■ **Ejercicio 1**:
Extrae sin cambios las líneas de los registros que van desde el comienzo de los registros hasta la línea que contiene "Action: tap(66, 255)", ambas incluidas.

■ **Bloque de texto**:
Casi toda la película la veremos a través de la mirada de Manuel, un lugar nuevo para él, un lugar anclado en el pasado a pesar de la transformación que estaba viviendo el país. El director sevillano opta por un estilo marcadamente minimalista, muy austero, y de verdad, sin artificios ni nada que se le parezca, heredando la forma de míticas películas como Un condenado ha muerto se ha escapado (1956), de Robert Bresson, La evasión (1960), de Jacques Becker y El hombre de Alcatraz (1962), de John Frankenheimer, entre otras, donde cada mirada cuenta, cada detalles resulta esencial, y sobre todo, en un espacio muy acotado, donde la celda se convierte en el único universo. No es la primera vez que Rodríguez y Cobos nos hablan del período del tardofranquismo, ya lo hicieron en la estupenda La isla mínima (2014), donde nuevamente construían su narración a través de dos figuras, el veterano y el joven, un método recurrente en la filmografía de los andaluces, y otra vez, uno de los personajes, el más experimentado no es otro que Javier Gutiérrez, basado en una figura real.

Registros para localizar elementos:
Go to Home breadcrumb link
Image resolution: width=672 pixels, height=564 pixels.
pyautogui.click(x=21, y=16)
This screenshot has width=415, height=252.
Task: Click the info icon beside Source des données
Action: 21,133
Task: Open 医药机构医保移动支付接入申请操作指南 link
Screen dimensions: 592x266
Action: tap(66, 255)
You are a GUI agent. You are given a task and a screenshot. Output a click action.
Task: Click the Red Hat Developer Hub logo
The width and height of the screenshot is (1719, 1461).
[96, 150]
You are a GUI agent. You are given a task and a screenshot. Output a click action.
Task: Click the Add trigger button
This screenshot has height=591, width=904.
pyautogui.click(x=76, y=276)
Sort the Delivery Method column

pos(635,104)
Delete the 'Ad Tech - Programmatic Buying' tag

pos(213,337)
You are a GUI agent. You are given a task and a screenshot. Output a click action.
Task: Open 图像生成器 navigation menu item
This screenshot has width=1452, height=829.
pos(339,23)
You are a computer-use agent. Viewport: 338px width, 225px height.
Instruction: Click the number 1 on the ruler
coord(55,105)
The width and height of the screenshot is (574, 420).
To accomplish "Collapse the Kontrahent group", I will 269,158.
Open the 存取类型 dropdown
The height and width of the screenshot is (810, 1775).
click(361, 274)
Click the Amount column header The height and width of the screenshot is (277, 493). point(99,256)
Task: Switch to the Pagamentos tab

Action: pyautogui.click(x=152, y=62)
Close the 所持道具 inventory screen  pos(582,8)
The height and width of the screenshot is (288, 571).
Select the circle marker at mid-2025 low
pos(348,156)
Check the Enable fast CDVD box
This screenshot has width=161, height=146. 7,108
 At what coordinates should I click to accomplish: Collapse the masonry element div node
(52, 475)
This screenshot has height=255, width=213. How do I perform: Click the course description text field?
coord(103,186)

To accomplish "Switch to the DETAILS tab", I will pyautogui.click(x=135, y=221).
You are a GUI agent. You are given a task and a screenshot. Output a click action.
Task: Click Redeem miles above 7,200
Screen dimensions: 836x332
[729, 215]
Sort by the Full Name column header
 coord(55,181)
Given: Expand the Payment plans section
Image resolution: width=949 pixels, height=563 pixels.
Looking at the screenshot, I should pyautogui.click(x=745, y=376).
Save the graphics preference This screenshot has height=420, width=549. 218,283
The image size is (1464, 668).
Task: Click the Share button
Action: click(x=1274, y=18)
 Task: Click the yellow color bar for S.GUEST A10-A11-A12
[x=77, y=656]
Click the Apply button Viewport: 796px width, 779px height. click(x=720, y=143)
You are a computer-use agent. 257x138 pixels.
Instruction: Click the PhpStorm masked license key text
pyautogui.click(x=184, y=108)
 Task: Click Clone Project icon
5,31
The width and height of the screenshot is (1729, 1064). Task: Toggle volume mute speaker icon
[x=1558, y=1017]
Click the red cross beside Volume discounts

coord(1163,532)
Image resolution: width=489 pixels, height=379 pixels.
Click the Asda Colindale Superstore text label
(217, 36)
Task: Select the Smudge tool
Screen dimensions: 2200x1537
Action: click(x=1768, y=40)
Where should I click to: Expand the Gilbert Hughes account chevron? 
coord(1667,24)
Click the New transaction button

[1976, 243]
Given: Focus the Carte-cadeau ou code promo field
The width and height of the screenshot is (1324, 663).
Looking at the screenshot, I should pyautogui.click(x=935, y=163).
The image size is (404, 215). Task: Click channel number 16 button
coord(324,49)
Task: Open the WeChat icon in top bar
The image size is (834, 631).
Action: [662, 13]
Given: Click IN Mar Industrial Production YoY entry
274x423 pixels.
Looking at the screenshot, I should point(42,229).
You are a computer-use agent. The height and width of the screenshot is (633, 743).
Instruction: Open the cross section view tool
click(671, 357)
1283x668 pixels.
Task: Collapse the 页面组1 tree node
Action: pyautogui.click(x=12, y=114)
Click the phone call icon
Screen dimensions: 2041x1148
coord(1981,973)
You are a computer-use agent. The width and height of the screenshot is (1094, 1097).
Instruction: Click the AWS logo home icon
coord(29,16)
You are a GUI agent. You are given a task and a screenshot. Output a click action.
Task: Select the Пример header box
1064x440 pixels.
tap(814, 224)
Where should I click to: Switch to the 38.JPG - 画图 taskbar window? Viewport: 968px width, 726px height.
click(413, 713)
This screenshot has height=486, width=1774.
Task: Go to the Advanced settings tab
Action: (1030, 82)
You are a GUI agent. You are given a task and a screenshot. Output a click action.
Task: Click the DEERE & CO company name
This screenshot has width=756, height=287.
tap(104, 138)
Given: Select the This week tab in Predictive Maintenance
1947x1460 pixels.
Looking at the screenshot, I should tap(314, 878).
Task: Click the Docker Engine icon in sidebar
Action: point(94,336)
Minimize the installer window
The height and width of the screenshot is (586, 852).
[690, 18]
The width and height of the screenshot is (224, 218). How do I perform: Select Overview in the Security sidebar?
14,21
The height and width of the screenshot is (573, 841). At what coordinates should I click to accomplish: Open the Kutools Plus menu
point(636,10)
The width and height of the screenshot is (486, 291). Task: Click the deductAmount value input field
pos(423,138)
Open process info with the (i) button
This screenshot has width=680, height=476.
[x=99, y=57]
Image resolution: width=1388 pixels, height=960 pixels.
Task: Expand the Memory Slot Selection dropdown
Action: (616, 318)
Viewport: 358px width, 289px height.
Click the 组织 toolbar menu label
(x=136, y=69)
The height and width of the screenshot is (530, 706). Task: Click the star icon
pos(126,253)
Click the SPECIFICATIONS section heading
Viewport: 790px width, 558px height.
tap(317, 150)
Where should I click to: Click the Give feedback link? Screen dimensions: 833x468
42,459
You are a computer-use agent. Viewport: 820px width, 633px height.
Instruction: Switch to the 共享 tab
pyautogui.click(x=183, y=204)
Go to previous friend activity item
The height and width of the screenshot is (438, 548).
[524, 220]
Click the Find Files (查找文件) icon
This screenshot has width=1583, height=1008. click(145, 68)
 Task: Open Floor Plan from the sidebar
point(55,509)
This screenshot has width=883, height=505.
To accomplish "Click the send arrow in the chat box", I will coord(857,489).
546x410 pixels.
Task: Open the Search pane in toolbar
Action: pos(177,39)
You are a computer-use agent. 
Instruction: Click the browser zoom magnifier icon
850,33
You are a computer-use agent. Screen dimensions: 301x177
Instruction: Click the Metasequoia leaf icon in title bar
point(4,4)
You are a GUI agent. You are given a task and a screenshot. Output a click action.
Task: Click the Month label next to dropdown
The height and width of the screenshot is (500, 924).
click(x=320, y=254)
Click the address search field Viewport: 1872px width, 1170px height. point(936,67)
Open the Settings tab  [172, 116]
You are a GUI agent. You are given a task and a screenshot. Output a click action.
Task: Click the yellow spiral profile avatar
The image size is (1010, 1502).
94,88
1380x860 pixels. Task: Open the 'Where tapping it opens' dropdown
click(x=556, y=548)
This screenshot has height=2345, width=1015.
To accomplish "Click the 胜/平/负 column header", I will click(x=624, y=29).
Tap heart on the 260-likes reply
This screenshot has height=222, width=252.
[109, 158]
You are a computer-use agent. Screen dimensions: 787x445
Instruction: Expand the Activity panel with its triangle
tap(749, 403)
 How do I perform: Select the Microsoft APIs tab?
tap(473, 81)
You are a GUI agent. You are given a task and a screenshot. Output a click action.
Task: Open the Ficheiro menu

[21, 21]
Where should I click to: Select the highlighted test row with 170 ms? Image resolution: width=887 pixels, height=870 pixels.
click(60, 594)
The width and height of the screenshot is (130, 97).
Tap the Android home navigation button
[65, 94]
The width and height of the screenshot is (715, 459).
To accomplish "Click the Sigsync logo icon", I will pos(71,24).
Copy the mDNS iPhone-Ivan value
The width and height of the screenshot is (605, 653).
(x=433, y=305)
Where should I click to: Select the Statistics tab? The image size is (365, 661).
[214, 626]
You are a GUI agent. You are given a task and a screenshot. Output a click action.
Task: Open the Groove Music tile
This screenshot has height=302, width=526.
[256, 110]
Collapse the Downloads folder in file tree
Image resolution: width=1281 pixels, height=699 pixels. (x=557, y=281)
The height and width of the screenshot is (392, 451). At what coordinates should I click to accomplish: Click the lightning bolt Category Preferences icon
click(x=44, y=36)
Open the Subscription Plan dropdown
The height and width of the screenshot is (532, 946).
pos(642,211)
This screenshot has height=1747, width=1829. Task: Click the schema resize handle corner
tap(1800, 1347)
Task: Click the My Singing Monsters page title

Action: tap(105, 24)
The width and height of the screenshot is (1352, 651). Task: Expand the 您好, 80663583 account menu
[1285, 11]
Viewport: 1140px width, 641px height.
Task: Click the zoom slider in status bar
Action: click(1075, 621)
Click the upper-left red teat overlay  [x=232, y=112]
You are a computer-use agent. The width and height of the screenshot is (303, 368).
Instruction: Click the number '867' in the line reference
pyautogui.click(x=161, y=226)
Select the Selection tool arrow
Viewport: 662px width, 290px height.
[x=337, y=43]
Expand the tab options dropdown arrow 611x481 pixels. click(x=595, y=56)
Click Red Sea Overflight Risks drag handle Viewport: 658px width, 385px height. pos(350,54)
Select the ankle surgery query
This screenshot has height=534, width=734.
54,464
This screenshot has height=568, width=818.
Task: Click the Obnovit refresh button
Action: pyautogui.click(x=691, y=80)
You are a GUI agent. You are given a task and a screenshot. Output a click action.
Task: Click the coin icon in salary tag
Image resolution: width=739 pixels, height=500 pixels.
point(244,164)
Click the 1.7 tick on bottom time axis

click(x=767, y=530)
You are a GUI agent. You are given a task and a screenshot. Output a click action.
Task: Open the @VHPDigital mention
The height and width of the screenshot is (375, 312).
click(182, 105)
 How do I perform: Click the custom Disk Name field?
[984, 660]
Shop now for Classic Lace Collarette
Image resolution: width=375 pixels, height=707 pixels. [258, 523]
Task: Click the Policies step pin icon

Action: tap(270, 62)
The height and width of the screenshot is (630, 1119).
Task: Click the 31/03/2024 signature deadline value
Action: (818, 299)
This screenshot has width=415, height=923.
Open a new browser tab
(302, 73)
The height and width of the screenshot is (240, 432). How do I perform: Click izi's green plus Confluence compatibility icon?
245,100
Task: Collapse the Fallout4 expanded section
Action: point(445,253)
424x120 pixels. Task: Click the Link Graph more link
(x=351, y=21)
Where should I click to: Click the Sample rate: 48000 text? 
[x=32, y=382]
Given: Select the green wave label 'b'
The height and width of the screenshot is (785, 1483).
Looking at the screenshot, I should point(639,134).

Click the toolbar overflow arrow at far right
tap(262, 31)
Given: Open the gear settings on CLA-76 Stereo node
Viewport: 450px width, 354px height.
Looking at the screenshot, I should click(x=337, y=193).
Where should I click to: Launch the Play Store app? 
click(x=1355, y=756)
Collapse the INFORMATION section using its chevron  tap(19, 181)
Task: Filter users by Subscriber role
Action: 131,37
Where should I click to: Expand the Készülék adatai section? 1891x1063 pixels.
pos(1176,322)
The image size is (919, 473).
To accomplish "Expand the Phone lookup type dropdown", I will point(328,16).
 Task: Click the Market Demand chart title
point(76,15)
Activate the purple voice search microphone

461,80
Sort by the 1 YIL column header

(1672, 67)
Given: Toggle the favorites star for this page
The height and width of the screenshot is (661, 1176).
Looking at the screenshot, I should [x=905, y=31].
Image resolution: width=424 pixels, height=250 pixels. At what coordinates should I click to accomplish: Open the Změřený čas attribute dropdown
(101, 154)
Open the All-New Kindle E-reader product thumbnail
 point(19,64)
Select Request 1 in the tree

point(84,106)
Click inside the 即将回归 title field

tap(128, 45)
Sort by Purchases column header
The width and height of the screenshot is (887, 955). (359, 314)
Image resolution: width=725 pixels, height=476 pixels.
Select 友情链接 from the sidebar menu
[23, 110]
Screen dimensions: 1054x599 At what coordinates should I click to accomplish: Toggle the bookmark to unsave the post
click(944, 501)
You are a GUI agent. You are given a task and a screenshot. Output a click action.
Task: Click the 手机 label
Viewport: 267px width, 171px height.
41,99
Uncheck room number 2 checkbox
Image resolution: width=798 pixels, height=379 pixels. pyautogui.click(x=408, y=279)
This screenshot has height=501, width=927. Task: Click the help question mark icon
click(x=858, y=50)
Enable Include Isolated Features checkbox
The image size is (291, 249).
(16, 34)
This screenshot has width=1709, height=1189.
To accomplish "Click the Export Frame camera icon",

■ **Ejercicio 2**:
Continúa el texto sobre la película a partir de su última oración.

■ **Resultado del ejercicio 1**:
Go to Home breadcrumb link
Image resolution: width=672 pixels, height=564 pixels.
pyautogui.click(x=21, y=16)
This screenshot has width=415, height=252.
Task: Click the info icon beside Source des données
Action: 21,133
Task: Open 医药机构医保移动支付接入申请操作指南 link
Screen dimensions: 592x266
Action: tap(66, 255)

■ **Resultado del ejercicio 2**:
La estructura obedece a modo de diario, en que los casi tres años que aborda la trama, nos van testimoniando la lucha de los presos por mejorar su situación personal, atrapados en condenas injustas, con la famosa ley de “vagos y maleantes”, donde entraban desde homosexuales, robos leves, borrachos, gandules y demás ciudadanos que el estado represor y fascista consideraba que debían estar mejor en la cárcel. Vemos la salida de los presos políticos, pero los comunes quedaban ahí dentro, con su reivindicación a partir de motines, cortes de venas y demás trifulcas para protestar por su situación y su mejoría, a través de Copel, una asociación que velaba por sus derechos. Modelo 77 no solo se queda en un diario de las protestas de los presos comunes, sino que va más allá, creando todo un entramado sencillo e íntimo de las normas represivas de la cárcel, que las muestra con crudeza y sin edulcorantes, y también, de las relaciones íntimas y demás que se van produciendo en la prisión, desde la homosexualidad latente, los primeros heroinómanos, los chivatos, las asambleas clandestinas y los continuos tejemanejes de unos y otros por el control de la cárcel o sus “zonas”.

Si la narración resulta verosímil y atractiva, la forma no se queda atrás, porque Rodríguez, muy sabiamente, se hace acompañar por algunos técnicos desde sus principios, como el cinematógrafo Álex Catalán, que está con él desde Bancos, el cortometraje hace veintidós años que rodó junto a Santi Amodeo, que consigue una luz apagada, muy de rostros y miradas, que contribuye a toda esa trama a partir de pequeños gestos y momentos cotidianos de los presos, la gran aportación en el montaje de José M. G. Moyano, que ha trabajado en todas las películas del cineasta sevillano, construyendo una interesantísima narración de personajes y magnética atmósfera para condensar con peripecia los ciento veinticinco minutos del metraje, que pasan con inquietud, intensidad y pausa. El excelente trabajo de Julio de la Rosa con esa música, que opta por alejar los temas populares del momento, para adentrarse en esa línea más intima y personal. Destacar el gran trabajo de Eva Leira y Yolanda Serrano en el apartado de casting, porque la película emana naturalidad y verdad en cada personaje por breve que resulte, y no podemos olvidar otro cómplice esencial en la filmografía del andaluz que no es otro que el productor José Antonio Félez, que ya estaba en El factor Pilgrim (2000), que codirigió junto a Santi Amodeo.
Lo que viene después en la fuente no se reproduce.